8.2 PURPOSE OF THE PROPOSED RESOLUTIONS

8.2.1

ORDINARY RESOLUTIONS

FIRST, SECOND AND THIRD RESOLUTIONS – APPROVAL OF THE 2017 FINANCIAL STATEMENTS Purpose

In the 1 st , 2 nd and 3 rd resolutions , shareholders are invited to approve Assystem’s parent company and consolidated financial statements for the year ended 31 December 2017 and to give full discharge to the Board of Directors for the performance of its duties in 2017.

FOURTH RESOLUTION – APPROPRIATION OF PROFIT AND APPROVAL OF A DIVIDEND PAYMENT Purpose In the 4 th resolution , shareholders are invited to appropriate the Company’s profit for the year ended 31 December 2017 and to approve a dividend payment of €1 per share.
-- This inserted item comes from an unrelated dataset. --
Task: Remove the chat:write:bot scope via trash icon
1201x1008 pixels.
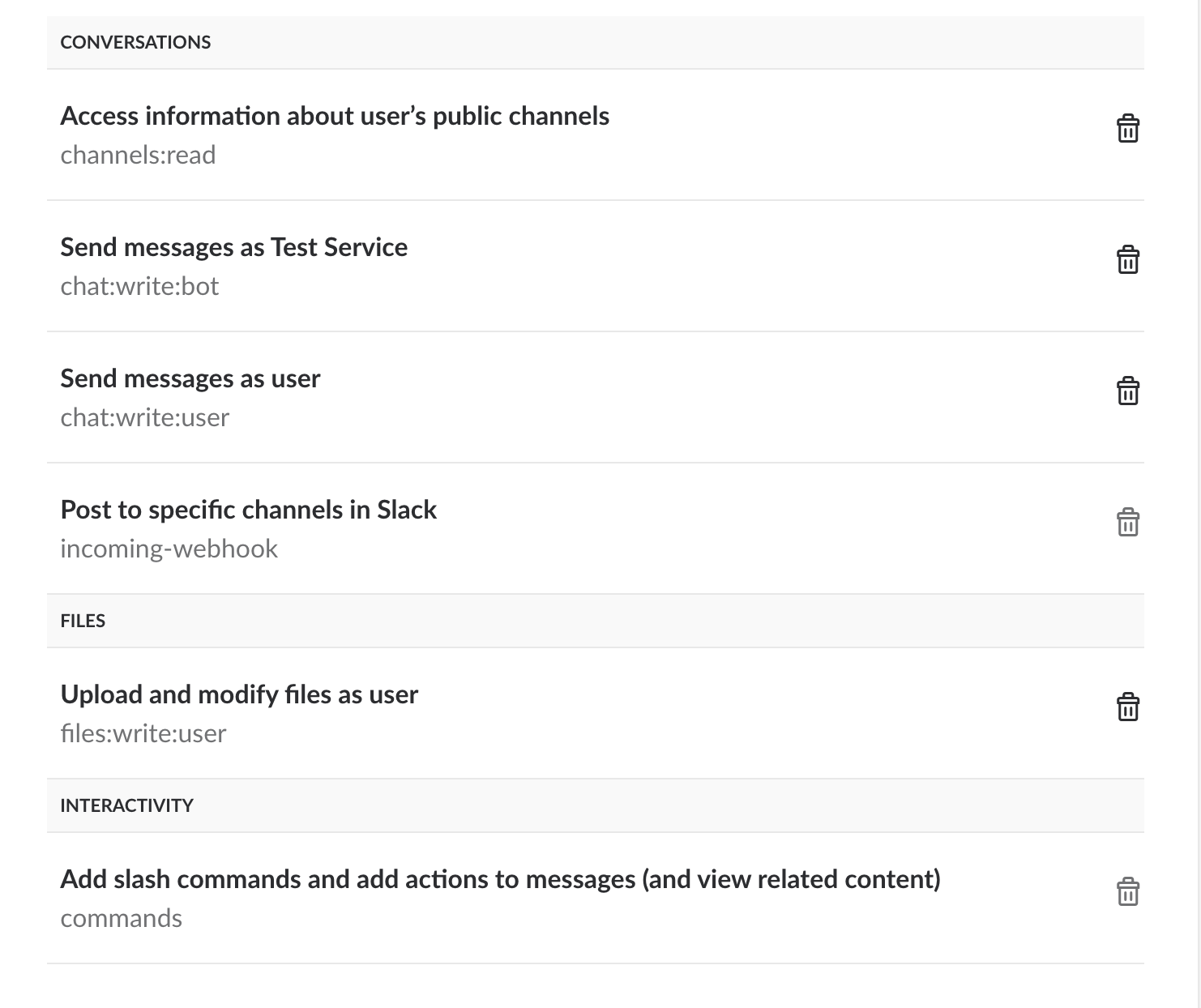Action: pyautogui.click(x=1127, y=260)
FIFTH RESOLUTION – RATIFICATION OF THE BOARD’S APPOINTMENT OF A DIRECTOR Purpose

In the 5 th resolution , the Board of Directors is asking shareholders to ratify its 30 November 2017 appointment of Tikehau Capital as a director to replace Salvepar (following Salvepar’s merger into Tikehau Capital), for the remainder of Salvepar’s term, which expires at the close of the Annual General Meeting to be held to approve the 2019 financial statements.

SIXTH RESOLUTION – APPROVAL OF A RELATED-PARTY AGREEMENT Purpose Following the formation of HDL Development and its successful takeover bid for Assystem shares, two related party agreements were signed: ● On 1 April 2014, HDL and HDL Development signed a services agreement in relation to HDL's compensation in its capacity as Chair of HDL Development. HDL was paid €200,000 under this agreement in 2017. ● On 1 April 2014, HDL and HDL Development signed a services agreement under which HDL undertook to provide services to HDL Development involving strategy definition, management, organisation and oversight for the Assystem Group. This second agreement – which was amended on 1 October 2014, 29 April 2015 and 7 March 2017 – provided for the payment of €348,000 in fixed compensation to HDL for 2017. In addition to this fixed compensation, HDL was entitled to variable compensation representing up to €817,800, based on (i) Assystem's consolidated EBITA (75% weighting) and (ii) Assystem's free cash flow (25% weighting). The amount payable based on each of these criteria was determined on a straight-line basis between a floor (i.e. the level below which the criterion is deemed not to have been met) and a cap (i.e. the level at which the criterion is deemed to have been fully met). ● EBITA corresponds to operating profit before share-based payment expense (free shares/performance shares and stock options), acquisition costs, capital gains and losses arising on business divestments, and non-recurring items (i.e. income and expenses related to unusual, atypical and infrequent events). ● Free cash flow corresponds to net cash generated from operating activities less capital expenditure, net of disposals and excluding cash generated by discontinued operations. However, in view of the transfer of control of the GPS division that took place on 28 September 2017 (see Chapter 1), these criteria were automatically rendered null and void. Consequently, at its meeting on 15 March 2018, acting on the recommendation of the Nominations and Compensation Committee and based on Assystem’s financial results for the year, the Board decided to award HDL a gross amount of €280,000 in variable compensation for 2017.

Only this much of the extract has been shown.